Austin A90 Atlantic | |
---|---|
Austin A90 Atlantic Sports Saloon
|
|
Overview | |
Manufacturer | Austin |
Production | 1949–1952 |
Body and chassis | |
Body style | 2-door coupé 2-door convertible |
Layout | FR layout |
Powertrain | |
Engine | 2660 cc I4 |
Dimensions | |
Wheelbase | 96 in (2,438 mm) |
Length | 177 in (4,496 mm) |
Width | 70 in (1,778 mm) |
Height | 60 in (1,524 mm) |
The Austin A90 Atlantic is a British car that was produced by the Austin Motor Company from 1949 to 1952. It was launched initially as a four-seat convertible, making its début at the 1948 Earls Court Motor Show in London, with production models built between spring 1949 and late 1950. A two-door coupé, marketed as the A90 Atlantic Sports Saloon, followed a year later. It had been previewed at the 1949 Motor Show and was in production at Longbridge between 1950 and 1952.

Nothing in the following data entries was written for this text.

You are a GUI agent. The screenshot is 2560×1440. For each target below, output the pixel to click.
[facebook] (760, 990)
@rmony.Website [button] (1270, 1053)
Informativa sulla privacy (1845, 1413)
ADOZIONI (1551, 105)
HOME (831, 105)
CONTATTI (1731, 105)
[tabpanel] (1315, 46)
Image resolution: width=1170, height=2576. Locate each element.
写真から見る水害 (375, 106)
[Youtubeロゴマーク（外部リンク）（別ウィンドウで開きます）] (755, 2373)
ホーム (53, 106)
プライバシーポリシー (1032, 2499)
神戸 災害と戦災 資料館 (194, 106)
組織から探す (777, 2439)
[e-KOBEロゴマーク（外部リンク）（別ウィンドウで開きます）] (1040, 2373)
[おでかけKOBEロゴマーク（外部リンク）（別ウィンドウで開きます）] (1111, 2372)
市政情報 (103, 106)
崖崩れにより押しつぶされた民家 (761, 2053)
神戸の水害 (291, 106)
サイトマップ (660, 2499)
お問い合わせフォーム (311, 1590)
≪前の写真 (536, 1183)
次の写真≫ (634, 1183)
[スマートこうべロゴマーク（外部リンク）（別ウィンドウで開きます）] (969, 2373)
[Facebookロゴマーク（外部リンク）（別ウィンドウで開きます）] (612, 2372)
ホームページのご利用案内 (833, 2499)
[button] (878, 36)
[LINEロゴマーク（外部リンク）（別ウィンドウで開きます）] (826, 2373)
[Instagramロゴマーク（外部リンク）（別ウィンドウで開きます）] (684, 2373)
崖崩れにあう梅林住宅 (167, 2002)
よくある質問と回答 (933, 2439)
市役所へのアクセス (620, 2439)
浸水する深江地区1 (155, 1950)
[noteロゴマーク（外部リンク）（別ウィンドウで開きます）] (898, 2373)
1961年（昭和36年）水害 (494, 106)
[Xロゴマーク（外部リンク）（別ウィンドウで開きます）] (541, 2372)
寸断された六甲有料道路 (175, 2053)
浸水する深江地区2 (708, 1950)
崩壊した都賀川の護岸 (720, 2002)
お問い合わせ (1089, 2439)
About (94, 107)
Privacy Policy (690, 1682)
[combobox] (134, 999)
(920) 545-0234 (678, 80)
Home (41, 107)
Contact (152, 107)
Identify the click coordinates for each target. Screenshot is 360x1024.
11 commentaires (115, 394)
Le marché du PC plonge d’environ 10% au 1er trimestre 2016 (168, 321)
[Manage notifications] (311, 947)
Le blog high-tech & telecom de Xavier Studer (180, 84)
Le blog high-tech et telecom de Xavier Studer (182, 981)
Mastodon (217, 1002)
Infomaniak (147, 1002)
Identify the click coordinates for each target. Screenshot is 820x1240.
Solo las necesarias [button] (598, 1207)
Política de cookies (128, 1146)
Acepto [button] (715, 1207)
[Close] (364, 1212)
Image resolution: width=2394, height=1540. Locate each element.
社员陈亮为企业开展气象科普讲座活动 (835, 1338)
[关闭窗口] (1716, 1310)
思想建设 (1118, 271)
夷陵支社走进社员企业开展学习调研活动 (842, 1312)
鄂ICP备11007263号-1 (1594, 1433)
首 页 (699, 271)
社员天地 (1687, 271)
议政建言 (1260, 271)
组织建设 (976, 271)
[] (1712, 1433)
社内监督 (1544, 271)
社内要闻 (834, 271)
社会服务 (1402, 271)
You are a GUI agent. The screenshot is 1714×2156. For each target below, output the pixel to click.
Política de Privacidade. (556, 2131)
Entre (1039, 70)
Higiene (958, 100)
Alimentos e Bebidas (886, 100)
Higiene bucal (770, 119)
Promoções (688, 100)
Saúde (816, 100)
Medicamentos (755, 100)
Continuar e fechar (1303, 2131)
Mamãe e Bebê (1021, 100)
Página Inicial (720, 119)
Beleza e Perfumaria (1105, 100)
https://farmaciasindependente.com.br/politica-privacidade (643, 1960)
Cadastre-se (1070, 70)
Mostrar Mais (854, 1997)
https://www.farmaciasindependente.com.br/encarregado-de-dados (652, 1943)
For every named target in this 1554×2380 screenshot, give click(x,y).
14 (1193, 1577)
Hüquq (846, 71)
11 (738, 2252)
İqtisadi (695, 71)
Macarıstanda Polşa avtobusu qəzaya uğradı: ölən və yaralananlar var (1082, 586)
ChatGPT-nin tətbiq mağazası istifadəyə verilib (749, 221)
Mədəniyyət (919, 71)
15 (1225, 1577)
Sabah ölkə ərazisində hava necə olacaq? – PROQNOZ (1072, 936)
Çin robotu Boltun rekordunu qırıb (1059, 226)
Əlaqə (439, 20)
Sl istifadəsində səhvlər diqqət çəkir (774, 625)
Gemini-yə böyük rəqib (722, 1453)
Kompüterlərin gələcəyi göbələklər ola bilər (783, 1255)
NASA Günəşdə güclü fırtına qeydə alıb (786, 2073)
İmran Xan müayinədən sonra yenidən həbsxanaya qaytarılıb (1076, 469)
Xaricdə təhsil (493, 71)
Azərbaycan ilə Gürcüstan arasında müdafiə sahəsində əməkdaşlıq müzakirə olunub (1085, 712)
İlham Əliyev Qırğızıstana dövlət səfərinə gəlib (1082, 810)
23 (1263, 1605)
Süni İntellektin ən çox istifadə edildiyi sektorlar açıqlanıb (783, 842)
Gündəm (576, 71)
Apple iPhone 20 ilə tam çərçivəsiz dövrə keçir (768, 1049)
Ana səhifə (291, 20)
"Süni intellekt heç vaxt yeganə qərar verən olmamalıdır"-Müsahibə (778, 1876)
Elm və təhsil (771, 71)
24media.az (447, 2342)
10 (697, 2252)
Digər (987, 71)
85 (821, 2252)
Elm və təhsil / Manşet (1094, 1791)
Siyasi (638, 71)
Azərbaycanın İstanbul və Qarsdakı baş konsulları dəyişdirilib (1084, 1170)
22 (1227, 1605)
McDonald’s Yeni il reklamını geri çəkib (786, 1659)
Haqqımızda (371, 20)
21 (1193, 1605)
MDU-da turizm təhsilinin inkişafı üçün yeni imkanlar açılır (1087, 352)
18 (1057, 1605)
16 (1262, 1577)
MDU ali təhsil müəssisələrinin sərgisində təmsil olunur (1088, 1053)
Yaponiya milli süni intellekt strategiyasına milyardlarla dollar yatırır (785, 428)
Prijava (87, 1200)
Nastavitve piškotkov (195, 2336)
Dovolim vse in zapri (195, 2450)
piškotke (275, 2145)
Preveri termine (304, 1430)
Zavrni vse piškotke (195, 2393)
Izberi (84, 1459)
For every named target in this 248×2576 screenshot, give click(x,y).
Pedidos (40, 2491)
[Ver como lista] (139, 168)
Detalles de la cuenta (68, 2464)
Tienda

The Atlantic was one of the first post-war cars engineered from scratch by Austin, and was said to be styled from a thumbnail sketch by Leonard Lord, then Chairman of Austin and later the British Motor Corporation (BMC) — though in truth the styling was more likely the work of resident Argentinian Austin stylist Dick Burzi. The car was almost certainly influenced by a 1946 Pininfarina-bodied Alfa Romeo cabriolet, which just happened to end up at the Longbridge factory in mid-1947, a few months before the light blue 16 hp sports prototype made its first appearance in the experimental department and on nearby roads around the factory. A rare edition was a coachbuilt estate car, regularly seen in the 1950s used by a convent in Leith, Scotland. The car had a lifting rear door, and sported then unusual curved perspex roof panels.
With the then Government edict of "Export or die" and steel allocated only to those who generated much needed dollar revenue, the Atlantic was designed specifically to appeal to North American tastes (certain aspects look like a 1949 Mercury and the bonnet (hood) brightwork looks similar to the Pontiac Chieftains of this era). The car featured up-to-the-minute detailing, with a wrap around windscreen, composed of a flat glass centre section with, tiny curved end panels. The front wings (fenders) sported twin 'Flying A' hood ornaments and swept down to a rounded tail, with spats enclosing the rear wheels. A centrally mounted third, main beam, headlight was built into the letter-box style air intake grille, and the then unheard of luxury of hydraulically powered windows and hood (convertible top), "flashing indicators" (blinkers) rather than trafficators, (for the United States market at least) and the option of EKCO or HMV Autocrat radios. The range-topping Austin was offered in a variety of "jewelescent" colours with names like 'seafoam green' and 'desert gold' but few of these brave new metallics were sold in the UK market. The convertible, a three window, drophead coupe had a simple fabric top, without rear quarter lights (opera windows), which butted up to the rear of a rather thick windscreen header rail. The fixed head, five window, Sports Saloon (hardtop), could be had with its roof painted or covered in fabric. This gave it the popular 'drophead or cabriolet' look; all the style with no leaks. Many photographs of this car are wrongly titled, due to observers confusing the fabric covered hardtop for a convertible. As its final party trick, the centre section of the three piece, wrap-around, rear window, could be lowered into the boot (trunk), for added ventilation by a remote winder above the front windscreen. Few people in the car's native Britain would have ever seen anything like the futuristically-styled Atlantic before, and certainly not from a conservative mainstream manufacturer like Austin. The radical Atlantic suffered, however, from the dramatically new Jaguar XK120, also launched at the 1948 Motor Show.